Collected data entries
BEGIN

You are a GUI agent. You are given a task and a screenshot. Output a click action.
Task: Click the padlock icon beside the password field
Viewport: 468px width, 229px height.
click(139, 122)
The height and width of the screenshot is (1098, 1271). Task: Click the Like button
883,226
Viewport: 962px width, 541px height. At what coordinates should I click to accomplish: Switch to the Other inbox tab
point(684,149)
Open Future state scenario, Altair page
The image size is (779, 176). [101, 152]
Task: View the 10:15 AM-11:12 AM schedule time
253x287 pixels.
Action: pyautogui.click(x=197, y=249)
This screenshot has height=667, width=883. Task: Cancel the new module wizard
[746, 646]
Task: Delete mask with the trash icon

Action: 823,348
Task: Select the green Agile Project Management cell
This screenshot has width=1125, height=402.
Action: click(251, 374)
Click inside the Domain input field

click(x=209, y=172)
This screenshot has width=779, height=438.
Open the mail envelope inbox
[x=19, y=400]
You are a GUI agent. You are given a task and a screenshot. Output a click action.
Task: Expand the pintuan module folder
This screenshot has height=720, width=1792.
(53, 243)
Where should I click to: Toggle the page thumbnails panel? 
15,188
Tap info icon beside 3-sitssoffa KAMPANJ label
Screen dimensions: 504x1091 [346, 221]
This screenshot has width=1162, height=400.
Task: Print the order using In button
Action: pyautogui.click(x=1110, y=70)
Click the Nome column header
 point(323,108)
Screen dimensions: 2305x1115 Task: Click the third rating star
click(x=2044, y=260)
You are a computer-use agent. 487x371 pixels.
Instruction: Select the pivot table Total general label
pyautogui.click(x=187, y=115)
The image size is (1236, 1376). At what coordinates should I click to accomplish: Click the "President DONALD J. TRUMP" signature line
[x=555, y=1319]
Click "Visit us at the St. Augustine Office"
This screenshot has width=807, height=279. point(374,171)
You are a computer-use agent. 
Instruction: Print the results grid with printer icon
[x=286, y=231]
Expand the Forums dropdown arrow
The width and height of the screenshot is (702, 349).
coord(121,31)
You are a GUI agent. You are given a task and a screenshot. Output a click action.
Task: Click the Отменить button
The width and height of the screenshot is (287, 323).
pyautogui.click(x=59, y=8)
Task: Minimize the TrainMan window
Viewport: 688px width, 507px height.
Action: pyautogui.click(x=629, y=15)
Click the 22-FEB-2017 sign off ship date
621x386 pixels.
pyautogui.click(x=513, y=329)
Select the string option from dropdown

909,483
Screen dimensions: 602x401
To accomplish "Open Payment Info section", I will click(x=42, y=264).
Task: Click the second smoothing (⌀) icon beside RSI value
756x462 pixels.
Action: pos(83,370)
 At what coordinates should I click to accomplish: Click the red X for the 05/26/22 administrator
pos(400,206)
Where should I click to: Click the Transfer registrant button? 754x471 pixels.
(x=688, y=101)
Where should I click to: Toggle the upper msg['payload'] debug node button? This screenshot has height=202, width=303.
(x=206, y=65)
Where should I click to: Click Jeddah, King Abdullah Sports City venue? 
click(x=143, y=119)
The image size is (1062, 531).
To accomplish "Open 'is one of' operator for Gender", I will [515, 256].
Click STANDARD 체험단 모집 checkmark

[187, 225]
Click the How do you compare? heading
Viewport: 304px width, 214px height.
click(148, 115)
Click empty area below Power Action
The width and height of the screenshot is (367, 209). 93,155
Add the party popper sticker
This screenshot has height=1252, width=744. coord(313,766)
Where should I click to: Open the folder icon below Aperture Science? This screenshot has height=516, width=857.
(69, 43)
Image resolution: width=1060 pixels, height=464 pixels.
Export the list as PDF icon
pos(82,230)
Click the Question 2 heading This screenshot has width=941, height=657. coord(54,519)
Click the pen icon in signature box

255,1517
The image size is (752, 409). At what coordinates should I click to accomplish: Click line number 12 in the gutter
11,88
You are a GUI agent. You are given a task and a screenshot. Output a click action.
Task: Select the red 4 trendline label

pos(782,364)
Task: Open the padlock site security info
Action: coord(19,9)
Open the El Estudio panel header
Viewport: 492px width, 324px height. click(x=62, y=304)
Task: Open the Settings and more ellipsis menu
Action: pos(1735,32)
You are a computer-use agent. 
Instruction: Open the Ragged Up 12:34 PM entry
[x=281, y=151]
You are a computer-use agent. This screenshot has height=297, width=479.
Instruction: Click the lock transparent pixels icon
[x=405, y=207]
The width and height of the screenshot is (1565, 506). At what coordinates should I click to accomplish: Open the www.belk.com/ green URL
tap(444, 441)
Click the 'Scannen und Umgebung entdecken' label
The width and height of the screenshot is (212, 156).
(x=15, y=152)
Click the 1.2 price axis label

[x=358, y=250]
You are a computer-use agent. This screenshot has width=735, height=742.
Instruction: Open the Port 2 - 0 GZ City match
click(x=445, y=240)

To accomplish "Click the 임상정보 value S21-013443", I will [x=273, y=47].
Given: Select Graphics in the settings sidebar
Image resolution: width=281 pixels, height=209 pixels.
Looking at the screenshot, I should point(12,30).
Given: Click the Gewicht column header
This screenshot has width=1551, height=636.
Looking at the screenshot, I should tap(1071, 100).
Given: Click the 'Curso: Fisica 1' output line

END

▸ **ACTION ITEM**
Set down the lines from the one with "The width and height of the screenshot is (1565, 506)." through the end of the data above. Keep each exactly as written and add no other line.

▸ **TASK RESPONSE**
The width and height of the screenshot is (1565, 506). At what coordinates should I click to accomplish: Open the www.belk.com/ green URL
tap(444, 441)
Click the 'Scannen und Umgebung entdecken' label
The width and height of the screenshot is (212, 156).
(x=15, y=152)
Click the 1.2 price axis label

[x=358, y=250]
You are a computer-use agent. This screenshot has width=735, height=742.
Instruction: Open the Port 2 - 0 GZ City match
click(x=445, y=240)

To accomplish "Click the 임상정보 value S21-013443", I will [x=273, y=47].
Given: Select Graphics in the settings sidebar
Image resolution: width=281 pixels, height=209 pixels.
Looking at the screenshot, I should point(12,30).
Given: Click the Gewicht column header
This screenshot has width=1551, height=636.
Looking at the screenshot, I should tap(1071, 100).
Given: Click the 'Curso: Fisica 1' output line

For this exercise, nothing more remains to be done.